The report, which was shared with FierceMobileHealthcare, cites three top barriers to wearable adoption: cost, technology complexity and data privacy concerns. The survey reveals that 19 percent of those polled are tracking health using a wearable or app; 50 percent don't use any but are interested; and 33 percent don't use any and are not interested in future use.

Kevin Riddleberger, iTriage senior director of clinical solutions, told FierceMobileHealthcare via email that there will be many challenges to come with the rise of wearables for all parties; he added that the data deluge does present a hurdle.

"One big complexity, once you have a patient connected with their devices, is the management of data," Riddleberger said. "With the potential for so much new patient data, EHRs become even more comprehensive, and questions will arise around how to import the data and who's responsible for alerts."

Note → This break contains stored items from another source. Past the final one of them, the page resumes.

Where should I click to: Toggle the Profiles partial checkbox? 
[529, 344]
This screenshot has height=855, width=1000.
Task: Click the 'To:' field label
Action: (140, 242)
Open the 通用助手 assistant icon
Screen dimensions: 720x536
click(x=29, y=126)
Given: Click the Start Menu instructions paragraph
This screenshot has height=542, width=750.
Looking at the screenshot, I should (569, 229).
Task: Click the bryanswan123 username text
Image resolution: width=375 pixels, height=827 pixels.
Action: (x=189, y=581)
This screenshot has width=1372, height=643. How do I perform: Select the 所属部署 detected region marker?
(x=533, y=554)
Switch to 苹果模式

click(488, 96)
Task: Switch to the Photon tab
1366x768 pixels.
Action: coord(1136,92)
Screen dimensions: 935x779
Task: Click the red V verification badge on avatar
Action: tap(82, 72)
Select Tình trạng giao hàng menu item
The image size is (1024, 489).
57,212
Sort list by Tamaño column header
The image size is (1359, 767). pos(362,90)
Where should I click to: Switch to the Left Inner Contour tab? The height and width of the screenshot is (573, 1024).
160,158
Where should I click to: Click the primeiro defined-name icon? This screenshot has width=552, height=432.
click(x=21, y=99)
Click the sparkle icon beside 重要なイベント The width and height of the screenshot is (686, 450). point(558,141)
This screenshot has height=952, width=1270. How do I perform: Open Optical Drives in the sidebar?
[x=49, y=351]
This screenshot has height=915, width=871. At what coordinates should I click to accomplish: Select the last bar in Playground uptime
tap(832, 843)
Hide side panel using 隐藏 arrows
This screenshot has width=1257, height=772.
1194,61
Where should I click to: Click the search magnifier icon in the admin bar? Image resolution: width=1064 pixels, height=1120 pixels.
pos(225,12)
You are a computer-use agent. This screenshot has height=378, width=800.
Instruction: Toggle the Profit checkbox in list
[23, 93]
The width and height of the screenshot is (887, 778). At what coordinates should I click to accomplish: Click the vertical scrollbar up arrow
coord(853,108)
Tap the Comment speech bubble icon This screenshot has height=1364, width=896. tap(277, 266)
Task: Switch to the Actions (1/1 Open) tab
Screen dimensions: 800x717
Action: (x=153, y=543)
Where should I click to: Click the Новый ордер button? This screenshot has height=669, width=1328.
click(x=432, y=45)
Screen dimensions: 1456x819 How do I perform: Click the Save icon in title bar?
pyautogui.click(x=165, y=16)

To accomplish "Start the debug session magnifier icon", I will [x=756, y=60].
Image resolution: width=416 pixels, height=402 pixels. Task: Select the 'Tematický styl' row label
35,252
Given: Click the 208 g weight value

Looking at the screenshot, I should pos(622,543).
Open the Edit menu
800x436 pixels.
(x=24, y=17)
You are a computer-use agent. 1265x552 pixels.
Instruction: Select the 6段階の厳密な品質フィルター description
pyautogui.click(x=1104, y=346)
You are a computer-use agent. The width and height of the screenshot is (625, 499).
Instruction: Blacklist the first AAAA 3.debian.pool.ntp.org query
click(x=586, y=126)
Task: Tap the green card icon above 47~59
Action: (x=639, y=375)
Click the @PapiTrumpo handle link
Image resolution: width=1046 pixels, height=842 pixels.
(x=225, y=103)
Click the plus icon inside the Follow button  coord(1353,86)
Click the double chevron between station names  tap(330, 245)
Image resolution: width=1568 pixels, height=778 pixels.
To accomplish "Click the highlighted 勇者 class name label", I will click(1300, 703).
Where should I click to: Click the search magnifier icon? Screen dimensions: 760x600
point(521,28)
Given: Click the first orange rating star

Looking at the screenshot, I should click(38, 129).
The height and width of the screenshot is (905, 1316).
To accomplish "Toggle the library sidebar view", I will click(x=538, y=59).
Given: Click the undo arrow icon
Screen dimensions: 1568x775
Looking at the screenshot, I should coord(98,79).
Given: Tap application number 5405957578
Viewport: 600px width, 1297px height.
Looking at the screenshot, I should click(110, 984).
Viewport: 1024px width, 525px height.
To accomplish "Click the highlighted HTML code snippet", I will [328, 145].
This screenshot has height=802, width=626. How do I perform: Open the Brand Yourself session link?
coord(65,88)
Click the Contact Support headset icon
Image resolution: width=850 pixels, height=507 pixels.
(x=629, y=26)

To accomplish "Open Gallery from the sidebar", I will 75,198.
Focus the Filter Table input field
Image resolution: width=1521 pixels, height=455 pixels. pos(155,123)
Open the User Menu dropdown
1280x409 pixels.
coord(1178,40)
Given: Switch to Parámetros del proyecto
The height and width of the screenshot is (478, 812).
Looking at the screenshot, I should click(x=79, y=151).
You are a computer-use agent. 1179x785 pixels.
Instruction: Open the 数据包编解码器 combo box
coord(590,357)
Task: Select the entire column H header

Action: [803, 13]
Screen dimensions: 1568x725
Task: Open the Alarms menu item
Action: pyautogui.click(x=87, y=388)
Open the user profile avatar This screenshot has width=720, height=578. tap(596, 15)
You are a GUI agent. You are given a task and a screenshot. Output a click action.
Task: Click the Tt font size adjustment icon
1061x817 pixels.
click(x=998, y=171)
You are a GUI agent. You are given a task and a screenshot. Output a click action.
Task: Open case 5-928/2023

A recent Parks Associates report reveals increasing adoption may provide a huge market opportunity for mobile carriers that align connected health businesses with connected living strategies,

Still, not everyone is convinced that wearables present a win-win scenario for patients and providers. In an interview with NPR, Michael Blum, M.D. a cardiologist at the University of California, warns that wearables, health tracking devices and apps haven't proven to be completely infallible.

"We can't make the leap that just because this data is coming in digitally that it's accurate," Blum said.

What data is relevant, what data is noise and whose day-to-day job is it to oversee the mass influx of data, are just a few issues Riddleberger says will need to be sorted out.

But those challenges, he adds, are solvable.

"Many challenges will come alongside the rise of wearables, for all parties," Riddleberger says. "Our research showed one deterrent for consumer adoption of wearables is their complexity, and we expect to see this challenge leak over to providers as more providers are 'prescribing' the devices to their patients."